Historical Parallel: Euro’s 2015‑2017 Rally and What It Means Now

Between 2015 and 2017 the Euro rallied from roughly $1.05 to $1.20 after the Fed began its quantitative easing taper and the ECB maintained higher rates. The rally was sustained for two years before the Euro slipped back when the Fed cut aggressively in 2019.

The pattern is instructive: a sustained rate‑gap contraction fuels a multi‑month Euro appreciation, but the move can reverse if the Fed’s easing intensifies or if geopolitical risks re‑price risk‑off assets. Investors who entered during the early phase of the 2015 rally earned an average 6%‑8% annual return on EUR‑denominated equity exposure.

Sector Impact: European Exporters, Asset Managers, and Your Portfolio

A stronger Euro has mixed effects. Export‑oriented firms (automakers, industrials, luxury goods) face margin compression because their products become pricier abroad. However, the same currency strength benefits European asset managers and banks that hold large dollar‑denominated holdings, as those assets translate into higher euro‑terms.

For portfolio construction, the net effect hinges on allocation. A tilt toward European financials, real‑estate investment trusts (REITs), and technology firms that earn a significant portion of revenue in dollars can offset export‑sector drag.

Technical Snapshot: What Charts Are Saying

On the daily EUR/USD chart, the pair has broken above the 200‑day moving average (MA) at 1.185, a classic bullish signal. Momentum oscillators—RSI and MACD—are both in positive territory, suggesting upward thrust still has room. The next major resistance lies at the 1.25 level, a psychologically significant round number that aligns with Danske’s 12‑month target.
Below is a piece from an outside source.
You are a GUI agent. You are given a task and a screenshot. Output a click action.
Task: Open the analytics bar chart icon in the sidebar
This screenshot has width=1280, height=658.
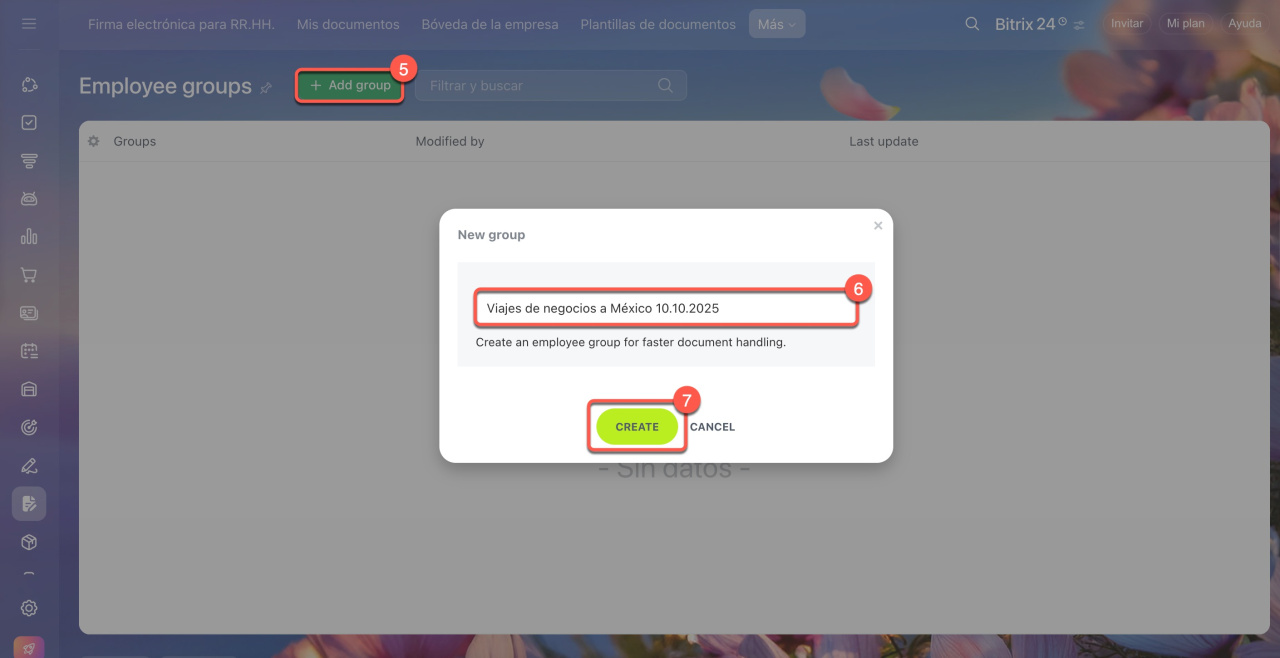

Investor Playbook: Bull vs. Bear Cases

Bull Case

  • Fed delivers two cuts by September, real‑rate gap widens to >150 bps in Euro’s favor.
  • ECB holds, preserving yield advantage.
  • European equity rally adds risk‑on bias, prompting hedge funds to increase euro exposure.
  • EUR/USD reaches $1.25 by year‑end, delivering ~6%‑7% upside for dollar‑based investors.

Bear Case

  • Unexpected Fed pivot to a more hawkish stance due to inflation surprises.
  • Geopolitical tension (e.g., energy supply shocks) triggers risk‑off flight to the dollar.
  • ECB forced into a rate cut, eroding the Euro’s yield edge.
  • EUR/USD stalls below $1.18, limiting upside and potentially retracing to $1.12.

Strategically, consider a staggered approach: allocate a modest portion (5‑10% of equity exposure) to euro‑denominated ETFs or currency‑hedged funds, and keep a small tactical position (1‑2% of portfolio) in forward contracts that benefit from a $1.25 target. Adjust exposure as Fed minutes and ECB statements roll out.